We observe that, in Stage 2, the KL loss strongly pulls the actor model’s policy back toward the reference model. As a result, performance on AIME24 fails to improve significantly once the actor’s policy becomes too similar to the reference policy. Based on this observation, we set \(\beta = 0\) for all training stages of our released models.

Empirical Studies on Mitigating Policy Entropy Collapse#

We hypothesize that the following two sources may influence the model’s entropy and convergence behavior:

  • Rollout diversity. If the rollout data contain a greater diversity of correct responses, this prevents the model from overfitting to a single correct trajectory.

  • Policy update. We also investigate how different components of the policy update influence entropy. We focus primarily on the number of stochastic gradient descent (SGD) steps per training step and the use of additional entropy control methods (e.g., entropy loss).

Premature Entropy Collapse Generally Manifests as Worse Performance#

../_images/sky-or1-4.png

The Impact of Off-policy Update by Increasing \(N_{\text{SGD}}\)#

../_images/sky-or1-6.png

It is clear that the number of SGD steps performed in one training step satisfies:

\[ N_{\text{SGD}} = \frac{D_R}{D_T}\cdot N_{\text{reuse}} \]

when \(N_{\text{SGD}}=1\), the policy update is purely on-policy; when \(N_{\text{SGD}}\ge 2\), the off-policy data is introduced into the policy update.

Note

Ablation Experiments: The Impact of Different Numbers of SGD Steps \(N_{\text{SGD}}\).

Consider the quadruple \((N_{\text{SGD}},D_R,D_T ,N_{\text{reuse}})\).

  1. \(N_{\text{SGD}}=1\): The baseline experiment with the quadruple (1,64,64,1).

  2. \(N_{\text{SGD}}=2\): We ran two experiments with the quadruples (2,64,32,1) and (2,64,64,2).

  3. \(N_{\text{SGD}}=4\): We ran two experiments with the quadruples (4,64,16,1) and (4,64,64,4).

../_images/sky-or1-5.png

Experiments with \(N_{\text{SGD}} \in \{2, 4\}\) exhibit faster policy convergence, with entropy decaying to very small values within a few training steps. As a result, test performance fails to improve consistently once the model enters a low-entropy state. Off-Policy Data Harms Test Performance.

Preventing Premature Entropy Collapse#

  • Entropy Loss Is Sensitive to Training Data.
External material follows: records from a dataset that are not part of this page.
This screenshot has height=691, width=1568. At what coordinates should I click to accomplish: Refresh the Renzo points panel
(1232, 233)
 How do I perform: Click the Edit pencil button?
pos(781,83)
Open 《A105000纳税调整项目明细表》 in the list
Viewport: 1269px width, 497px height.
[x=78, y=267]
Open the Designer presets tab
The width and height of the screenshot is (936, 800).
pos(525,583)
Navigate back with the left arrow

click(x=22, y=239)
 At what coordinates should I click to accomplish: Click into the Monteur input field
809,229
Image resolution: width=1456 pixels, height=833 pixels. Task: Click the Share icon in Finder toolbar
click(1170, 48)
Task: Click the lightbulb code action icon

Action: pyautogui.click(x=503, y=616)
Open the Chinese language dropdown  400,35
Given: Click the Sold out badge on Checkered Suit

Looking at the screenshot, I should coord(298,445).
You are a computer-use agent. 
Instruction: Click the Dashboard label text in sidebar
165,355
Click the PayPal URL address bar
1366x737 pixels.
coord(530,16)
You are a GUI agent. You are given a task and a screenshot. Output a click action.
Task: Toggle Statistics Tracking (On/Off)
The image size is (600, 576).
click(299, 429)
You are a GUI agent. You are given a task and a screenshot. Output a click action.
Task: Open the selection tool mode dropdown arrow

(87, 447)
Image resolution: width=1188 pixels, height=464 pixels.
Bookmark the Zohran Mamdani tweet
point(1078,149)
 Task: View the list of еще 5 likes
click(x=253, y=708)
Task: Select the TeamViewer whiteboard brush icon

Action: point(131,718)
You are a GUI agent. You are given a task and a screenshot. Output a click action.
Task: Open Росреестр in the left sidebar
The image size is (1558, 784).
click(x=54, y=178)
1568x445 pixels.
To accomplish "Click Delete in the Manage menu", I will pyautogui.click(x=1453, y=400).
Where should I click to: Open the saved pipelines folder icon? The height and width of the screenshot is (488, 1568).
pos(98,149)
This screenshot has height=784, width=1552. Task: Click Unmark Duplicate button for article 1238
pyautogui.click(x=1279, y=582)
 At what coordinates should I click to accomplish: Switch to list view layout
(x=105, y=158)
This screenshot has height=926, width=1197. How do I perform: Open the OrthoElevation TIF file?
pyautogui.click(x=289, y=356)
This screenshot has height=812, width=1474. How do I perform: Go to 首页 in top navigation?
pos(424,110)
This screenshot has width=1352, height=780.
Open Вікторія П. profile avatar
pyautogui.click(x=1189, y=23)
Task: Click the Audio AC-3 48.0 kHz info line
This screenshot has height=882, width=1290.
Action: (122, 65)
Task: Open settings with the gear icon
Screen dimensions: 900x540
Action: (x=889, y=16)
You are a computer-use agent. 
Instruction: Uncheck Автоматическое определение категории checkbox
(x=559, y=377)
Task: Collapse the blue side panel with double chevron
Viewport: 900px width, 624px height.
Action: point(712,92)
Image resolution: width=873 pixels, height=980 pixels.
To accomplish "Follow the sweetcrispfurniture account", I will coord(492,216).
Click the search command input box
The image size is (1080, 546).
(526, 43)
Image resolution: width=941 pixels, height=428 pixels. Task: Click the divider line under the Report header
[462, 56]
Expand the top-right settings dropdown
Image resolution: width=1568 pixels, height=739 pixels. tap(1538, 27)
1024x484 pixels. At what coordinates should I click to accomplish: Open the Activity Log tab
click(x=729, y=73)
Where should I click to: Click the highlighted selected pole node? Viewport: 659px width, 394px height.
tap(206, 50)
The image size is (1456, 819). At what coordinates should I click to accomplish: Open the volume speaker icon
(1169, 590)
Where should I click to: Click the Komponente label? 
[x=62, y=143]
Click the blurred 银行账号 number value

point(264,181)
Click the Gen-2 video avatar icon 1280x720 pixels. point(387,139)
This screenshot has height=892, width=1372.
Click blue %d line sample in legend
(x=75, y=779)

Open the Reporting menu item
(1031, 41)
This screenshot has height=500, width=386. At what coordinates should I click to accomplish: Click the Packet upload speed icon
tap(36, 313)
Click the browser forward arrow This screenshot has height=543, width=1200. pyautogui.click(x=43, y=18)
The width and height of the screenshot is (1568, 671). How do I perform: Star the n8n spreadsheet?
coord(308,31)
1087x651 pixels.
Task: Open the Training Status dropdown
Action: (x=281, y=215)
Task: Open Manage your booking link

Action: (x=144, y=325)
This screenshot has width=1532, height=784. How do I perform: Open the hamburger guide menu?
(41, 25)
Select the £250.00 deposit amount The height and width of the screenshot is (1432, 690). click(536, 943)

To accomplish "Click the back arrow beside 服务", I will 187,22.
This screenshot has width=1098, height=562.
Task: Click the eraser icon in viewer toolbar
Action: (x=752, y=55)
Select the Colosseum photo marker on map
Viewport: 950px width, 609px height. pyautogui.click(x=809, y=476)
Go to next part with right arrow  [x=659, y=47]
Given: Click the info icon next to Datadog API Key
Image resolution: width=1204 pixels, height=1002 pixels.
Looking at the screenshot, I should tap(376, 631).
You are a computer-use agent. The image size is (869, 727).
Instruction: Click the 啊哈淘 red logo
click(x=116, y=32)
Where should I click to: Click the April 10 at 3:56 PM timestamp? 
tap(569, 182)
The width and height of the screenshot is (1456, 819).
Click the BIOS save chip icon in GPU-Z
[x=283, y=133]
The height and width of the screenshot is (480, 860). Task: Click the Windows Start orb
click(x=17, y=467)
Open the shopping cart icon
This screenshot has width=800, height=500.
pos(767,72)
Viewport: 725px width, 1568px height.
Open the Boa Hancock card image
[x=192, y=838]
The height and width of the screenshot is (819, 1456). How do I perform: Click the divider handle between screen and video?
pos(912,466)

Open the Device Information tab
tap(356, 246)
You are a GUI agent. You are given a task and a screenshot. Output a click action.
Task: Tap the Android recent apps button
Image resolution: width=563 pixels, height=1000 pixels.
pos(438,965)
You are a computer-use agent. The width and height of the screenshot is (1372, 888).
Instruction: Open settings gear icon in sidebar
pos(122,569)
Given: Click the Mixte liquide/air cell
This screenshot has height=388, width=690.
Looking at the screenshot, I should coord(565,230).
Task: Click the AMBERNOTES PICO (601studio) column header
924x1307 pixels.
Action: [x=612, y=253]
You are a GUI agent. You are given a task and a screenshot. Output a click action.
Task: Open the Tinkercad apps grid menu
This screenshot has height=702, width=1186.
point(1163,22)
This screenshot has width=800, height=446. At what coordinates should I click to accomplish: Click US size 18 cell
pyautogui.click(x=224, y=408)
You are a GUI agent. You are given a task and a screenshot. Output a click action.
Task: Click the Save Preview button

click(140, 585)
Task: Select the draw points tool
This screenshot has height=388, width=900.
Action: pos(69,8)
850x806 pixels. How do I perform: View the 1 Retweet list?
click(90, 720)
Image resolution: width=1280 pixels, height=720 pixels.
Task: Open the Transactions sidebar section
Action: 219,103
  • Adjusting the Coefficient of Entropy Loss Adaptively.

  • Using a properly chosen higher-clip ratio can prevent premature entropy collapse and lead to better test performance. However, the optimal higher-clip ratio is task-dependent.

Empirical Studies on Training Resource Allocation#

Tip

  1. Rollout Time Dominates the Total Training Time.

  2. Larger Batch Size, Better Test Performance.

  3. Larger Group Size, Better Test Performance.